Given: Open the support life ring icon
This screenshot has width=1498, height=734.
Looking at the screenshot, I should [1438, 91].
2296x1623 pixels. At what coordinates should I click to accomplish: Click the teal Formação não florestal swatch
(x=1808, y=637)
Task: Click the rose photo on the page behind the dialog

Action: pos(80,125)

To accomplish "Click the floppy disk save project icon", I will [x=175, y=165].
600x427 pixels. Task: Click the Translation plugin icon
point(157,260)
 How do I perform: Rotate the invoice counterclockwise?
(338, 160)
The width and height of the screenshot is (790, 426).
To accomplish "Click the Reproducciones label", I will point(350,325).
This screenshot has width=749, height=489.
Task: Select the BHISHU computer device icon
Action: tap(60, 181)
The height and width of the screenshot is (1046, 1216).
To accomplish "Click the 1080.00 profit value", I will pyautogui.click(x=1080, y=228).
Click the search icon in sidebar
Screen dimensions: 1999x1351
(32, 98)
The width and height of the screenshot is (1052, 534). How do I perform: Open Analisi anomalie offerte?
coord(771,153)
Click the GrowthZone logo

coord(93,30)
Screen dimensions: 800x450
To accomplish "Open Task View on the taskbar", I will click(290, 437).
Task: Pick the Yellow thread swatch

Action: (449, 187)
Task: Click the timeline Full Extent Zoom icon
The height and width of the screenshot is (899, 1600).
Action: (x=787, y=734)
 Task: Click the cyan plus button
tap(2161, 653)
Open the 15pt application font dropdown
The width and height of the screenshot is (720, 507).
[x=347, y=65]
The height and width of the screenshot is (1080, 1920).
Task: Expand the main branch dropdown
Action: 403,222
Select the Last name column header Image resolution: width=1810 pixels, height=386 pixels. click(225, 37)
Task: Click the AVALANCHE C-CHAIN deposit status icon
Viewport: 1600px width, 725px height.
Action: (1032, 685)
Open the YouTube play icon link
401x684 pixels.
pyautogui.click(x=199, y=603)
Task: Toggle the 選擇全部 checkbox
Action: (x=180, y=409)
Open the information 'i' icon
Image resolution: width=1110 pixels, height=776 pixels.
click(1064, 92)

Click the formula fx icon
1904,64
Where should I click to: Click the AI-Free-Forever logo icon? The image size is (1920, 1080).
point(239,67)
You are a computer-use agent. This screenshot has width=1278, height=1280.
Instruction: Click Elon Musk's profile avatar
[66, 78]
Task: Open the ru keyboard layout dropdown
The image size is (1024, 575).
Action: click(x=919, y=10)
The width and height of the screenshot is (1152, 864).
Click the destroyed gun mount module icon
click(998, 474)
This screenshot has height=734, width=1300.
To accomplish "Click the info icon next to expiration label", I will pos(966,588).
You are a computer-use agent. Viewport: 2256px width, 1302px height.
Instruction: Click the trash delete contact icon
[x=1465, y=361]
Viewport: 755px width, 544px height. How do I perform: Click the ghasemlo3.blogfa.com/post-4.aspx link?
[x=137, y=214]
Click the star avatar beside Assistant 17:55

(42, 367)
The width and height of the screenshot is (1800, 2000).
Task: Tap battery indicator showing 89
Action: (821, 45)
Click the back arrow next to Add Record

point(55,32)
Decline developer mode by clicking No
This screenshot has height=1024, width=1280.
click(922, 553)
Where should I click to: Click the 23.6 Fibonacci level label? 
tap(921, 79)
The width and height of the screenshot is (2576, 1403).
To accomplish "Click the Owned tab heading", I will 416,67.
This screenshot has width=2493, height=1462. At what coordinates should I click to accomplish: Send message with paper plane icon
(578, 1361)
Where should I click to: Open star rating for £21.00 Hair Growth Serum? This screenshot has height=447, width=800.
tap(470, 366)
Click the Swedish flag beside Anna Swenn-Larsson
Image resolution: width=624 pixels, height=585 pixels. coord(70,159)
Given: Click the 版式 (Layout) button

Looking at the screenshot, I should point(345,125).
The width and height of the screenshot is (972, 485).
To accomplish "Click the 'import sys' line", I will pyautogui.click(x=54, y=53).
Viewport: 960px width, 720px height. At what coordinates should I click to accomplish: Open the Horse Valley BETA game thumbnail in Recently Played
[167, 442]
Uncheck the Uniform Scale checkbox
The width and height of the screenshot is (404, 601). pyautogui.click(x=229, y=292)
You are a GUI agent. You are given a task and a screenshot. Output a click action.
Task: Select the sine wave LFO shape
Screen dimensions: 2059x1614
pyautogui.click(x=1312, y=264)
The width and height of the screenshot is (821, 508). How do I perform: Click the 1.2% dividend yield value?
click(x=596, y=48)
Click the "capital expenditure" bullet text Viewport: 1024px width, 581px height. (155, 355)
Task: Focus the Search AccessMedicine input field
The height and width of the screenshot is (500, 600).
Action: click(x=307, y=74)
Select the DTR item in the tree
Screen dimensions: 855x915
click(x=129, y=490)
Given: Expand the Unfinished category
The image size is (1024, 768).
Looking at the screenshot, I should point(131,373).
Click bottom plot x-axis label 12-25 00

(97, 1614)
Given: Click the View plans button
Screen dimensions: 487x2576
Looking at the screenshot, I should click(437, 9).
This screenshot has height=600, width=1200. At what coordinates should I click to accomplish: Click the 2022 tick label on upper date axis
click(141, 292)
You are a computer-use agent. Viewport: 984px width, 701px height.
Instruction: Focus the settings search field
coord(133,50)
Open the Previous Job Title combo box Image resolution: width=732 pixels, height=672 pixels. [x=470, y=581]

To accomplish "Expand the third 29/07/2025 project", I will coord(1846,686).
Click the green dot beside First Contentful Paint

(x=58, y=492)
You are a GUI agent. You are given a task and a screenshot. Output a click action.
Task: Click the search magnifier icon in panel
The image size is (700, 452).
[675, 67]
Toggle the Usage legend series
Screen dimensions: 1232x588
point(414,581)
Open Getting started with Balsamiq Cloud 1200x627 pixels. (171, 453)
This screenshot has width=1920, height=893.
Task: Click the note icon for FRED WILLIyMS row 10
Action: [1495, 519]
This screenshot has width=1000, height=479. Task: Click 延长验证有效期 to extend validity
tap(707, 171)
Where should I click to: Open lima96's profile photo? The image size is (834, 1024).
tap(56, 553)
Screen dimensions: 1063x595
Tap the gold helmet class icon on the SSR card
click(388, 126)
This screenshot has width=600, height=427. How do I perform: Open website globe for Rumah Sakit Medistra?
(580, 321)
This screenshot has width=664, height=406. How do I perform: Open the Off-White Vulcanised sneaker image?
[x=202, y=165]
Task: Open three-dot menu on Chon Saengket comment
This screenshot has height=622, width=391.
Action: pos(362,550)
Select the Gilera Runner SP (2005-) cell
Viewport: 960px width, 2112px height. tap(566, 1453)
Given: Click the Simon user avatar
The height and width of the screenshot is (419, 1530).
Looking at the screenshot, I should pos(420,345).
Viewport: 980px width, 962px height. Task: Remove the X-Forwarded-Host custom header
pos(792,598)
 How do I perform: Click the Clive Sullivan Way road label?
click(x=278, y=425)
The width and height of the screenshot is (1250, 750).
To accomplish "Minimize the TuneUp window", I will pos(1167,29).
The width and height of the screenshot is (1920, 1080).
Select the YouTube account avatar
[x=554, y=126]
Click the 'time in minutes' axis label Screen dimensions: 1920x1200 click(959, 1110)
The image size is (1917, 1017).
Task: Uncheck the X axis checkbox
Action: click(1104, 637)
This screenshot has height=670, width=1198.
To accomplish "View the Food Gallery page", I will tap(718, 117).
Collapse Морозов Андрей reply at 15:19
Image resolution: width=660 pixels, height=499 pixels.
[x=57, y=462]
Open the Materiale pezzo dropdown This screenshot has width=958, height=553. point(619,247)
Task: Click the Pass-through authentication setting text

◆ ◆ ◆ ◆ ◆

TASK DESCRIPTION: Reproduce all of the data above verbatim, line for line, from beginning to end.

OUTPUT OF THE TASK:
Given: Open the support life ring icon
This screenshot has width=1498, height=734.
Looking at the screenshot, I should [1438, 91].
2296x1623 pixels. At what coordinates should I click to accomplish: Click the teal Formação não florestal swatch
(x=1808, y=637)
Task: Click the rose photo on the page behind the dialog

Action: pos(80,125)

To accomplish "Click the floppy disk save project icon", I will [x=175, y=165].
600x427 pixels. Task: Click the Translation plugin icon
point(157,260)
 How do I perform: Rotate the invoice counterclockwise?
(338, 160)
The width and height of the screenshot is (790, 426).
To accomplish "Click the Reproducciones label", I will point(350,325).
This screenshot has width=749, height=489.
Task: Select the BHISHU computer device icon
Action: tap(60, 181)
The height and width of the screenshot is (1046, 1216).
To accomplish "Click the 1080.00 profit value", I will pyautogui.click(x=1080, y=228).
Click the search icon in sidebar
Screen dimensions: 1999x1351
(32, 98)
The width and height of the screenshot is (1052, 534). How do I perform: Open Analisi anomalie offerte?
coord(771,153)
Click the GrowthZone logo

coord(93,30)
Screen dimensions: 800x450
To accomplish "Open Task View on the taskbar", I will click(290, 437).
Task: Pick the Yellow thread swatch

Action: (449, 187)
Task: Click the timeline Full Extent Zoom icon
The height and width of the screenshot is (899, 1600).
Action: (x=787, y=734)
 Task: Click the cyan plus button
tap(2161, 653)
Open the 15pt application font dropdown
The width and height of the screenshot is (720, 507).
[x=347, y=65]
The height and width of the screenshot is (1080, 1920).
Task: Expand the main branch dropdown
Action: 403,222
Select the Last name column header Image resolution: width=1810 pixels, height=386 pixels. click(225, 37)
Task: Click the AVALANCHE C-CHAIN deposit status icon
Viewport: 1600px width, 725px height.
Action: (1032, 685)
Open the YouTube play icon link
401x684 pixels.
pyautogui.click(x=199, y=603)
Task: Toggle the 選擇全部 checkbox
Action: (x=180, y=409)
Open the information 'i' icon
Image resolution: width=1110 pixels, height=776 pixels.
click(1064, 92)

Click the formula fx icon
1904,64
Where should I click to: Click the AI-Free-Forever logo icon? The image size is (1920, 1080).
point(239,67)
You are a computer-use agent. This screenshot has width=1278, height=1280.
Instruction: Click Elon Musk's profile avatar
[66, 78]
Task: Open the ru keyboard layout dropdown
The image size is (1024, 575).
Action: click(x=919, y=10)
The width and height of the screenshot is (1152, 864).
Click the destroyed gun mount module icon
click(998, 474)
This screenshot has height=734, width=1300.
To accomplish "Click the info icon next to expiration label", I will pos(966,588).
You are a computer-use agent. Viewport: 2256px width, 1302px height.
Instruction: Click the trash delete contact icon
[x=1465, y=361]
Viewport: 755px width, 544px height. How do I perform: Click the ghasemlo3.blogfa.com/post-4.aspx link?
[x=137, y=214]
Click the star avatar beside Assistant 17:55

(42, 367)
The width and height of the screenshot is (1800, 2000).
Task: Tap battery indicator showing 89
Action: (821, 45)
Click the back arrow next to Add Record

point(55,32)
Decline developer mode by clicking No
This screenshot has height=1024, width=1280.
click(922, 553)
Where should I click to: Click the 23.6 Fibonacci level label? 
tap(921, 79)
The width and height of the screenshot is (2576, 1403).
To accomplish "Click the Owned tab heading", I will 416,67.
This screenshot has width=2493, height=1462. At what coordinates should I click to accomplish: Send message with paper plane icon
(578, 1361)
Where should I click to: Open star rating for £21.00 Hair Growth Serum? This screenshot has height=447, width=800.
tap(470, 366)
Click the Swedish flag beside Anna Swenn-Larsson
Image resolution: width=624 pixels, height=585 pixels. coord(70,159)
Given: Click the 版式 (Layout) button

Looking at the screenshot, I should point(345,125).
The width and height of the screenshot is (972, 485).
To accomplish "Click the 'import sys' line", I will pyautogui.click(x=54, y=53).
Viewport: 960px width, 720px height. At what coordinates should I click to accomplish: Open the Horse Valley BETA game thumbnail in Recently Played
[167, 442]
Uncheck the Uniform Scale checkbox
The width and height of the screenshot is (404, 601). pyautogui.click(x=229, y=292)
You are a GUI agent. You are given a task and a screenshot. Output a click action.
Task: Select the sine wave LFO shape
Screen dimensions: 2059x1614
pyautogui.click(x=1312, y=264)
The width and height of the screenshot is (821, 508). How do I perform: Click the 1.2% dividend yield value?
click(x=596, y=48)
Click the "capital expenditure" bullet text Viewport: 1024px width, 581px height. (155, 355)
Task: Focus the Search AccessMedicine input field
The height and width of the screenshot is (500, 600).
Action: click(x=307, y=74)
Select the DTR item in the tree
Screen dimensions: 855x915
click(x=129, y=490)
Given: Expand the Unfinished category
The image size is (1024, 768).
Looking at the screenshot, I should point(131,373).
Click bottom plot x-axis label 12-25 00

(97, 1614)
Given: Click the View plans button
Screen dimensions: 487x2576
Looking at the screenshot, I should click(437, 9).
This screenshot has height=600, width=1200. At what coordinates should I click to accomplish: Click the 2022 tick label on upper date axis
click(141, 292)
You are a computer-use agent. Viewport: 984px width, 701px height.
Instruction: Focus the settings search field
coord(133,50)
Open the Previous Job Title combo box Image resolution: width=732 pixels, height=672 pixels. [x=470, y=581]

To accomplish "Expand the third 29/07/2025 project", I will coord(1846,686).
Click the green dot beside First Contentful Paint

(x=58, y=492)
You are a GUI agent. You are given a task and a screenshot. Output a click action.
Task: Click the search magnifier icon in panel
The image size is (700, 452).
[675, 67]
Toggle the Usage legend series
Screen dimensions: 1232x588
point(414,581)
Open Getting started with Balsamiq Cloud 1200x627 pixels. (171, 453)
This screenshot has width=1920, height=893.
Task: Click the note icon for FRED WILLIyMS row 10
Action: [1495, 519]
This screenshot has width=1000, height=479. Task: Click 延长验证有效期 to extend validity
tap(707, 171)
Where should I click to: Open lima96's profile photo? The image size is (834, 1024).
tap(56, 553)
Screen dimensions: 1063x595
Tap the gold helmet class icon on the SSR card
click(388, 126)
This screenshot has width=600, height=427. How do I perform: Open website globe for Rumah Sakit Medistra?
(580, 321)
This screenshot has width=664, height=406. How do I perform: Open the Off-White Vulcanised sneaker image?
[x=202, y=165]
Task: Open three-dot menu on Chon Saengket comment
This screenshot has height=622, width=391.
Action: pos(362,550)
Select the Gilera Runner SP (2005-) cell
Viewport: 960px width, 2112px height. tap(566, 1453)
Given: Click the Simon user avatar
The height and width of the screenshot is (419, 1530).
Looking at the screenshot, I should pos(420,345).
Viewport: 980px width, 962px height. Task: Remove the X-Forwarded-Host custom header
pos(792,598)
 How do I perform: Click the Clive Sullivan Way road label?
click(x=278, y=425)
The width and height of the screenshot is (1250, 750).
To accomplish "Minimize the TuneUp window", I will pos(1167,29).
The width and height of the screenshot is (1920, 1080).
Select the YouTube account avatar
[x=554, y=126]
Click the 'time in minutes' axis label Screen dimensions: 1920x1200 click(959, 1110)
The image size is (1917, 1017).
Task: Uncheck the X axis checkbox
Action: click(1104, 637)
This screenshot has height=670, width=1198.
To accomplish "View the Food Gallery page", I will tap(718, 117).
Collapse Морозов Андрей reply at 15:19
Image resolution: width=660 pixels, height=499 pixels.
[x=57, y=462]
Open the Materiale pezzo dropdown This screenshot has width=958, height=553. point(619,247)
Task: Click the Pass-through authentication setting text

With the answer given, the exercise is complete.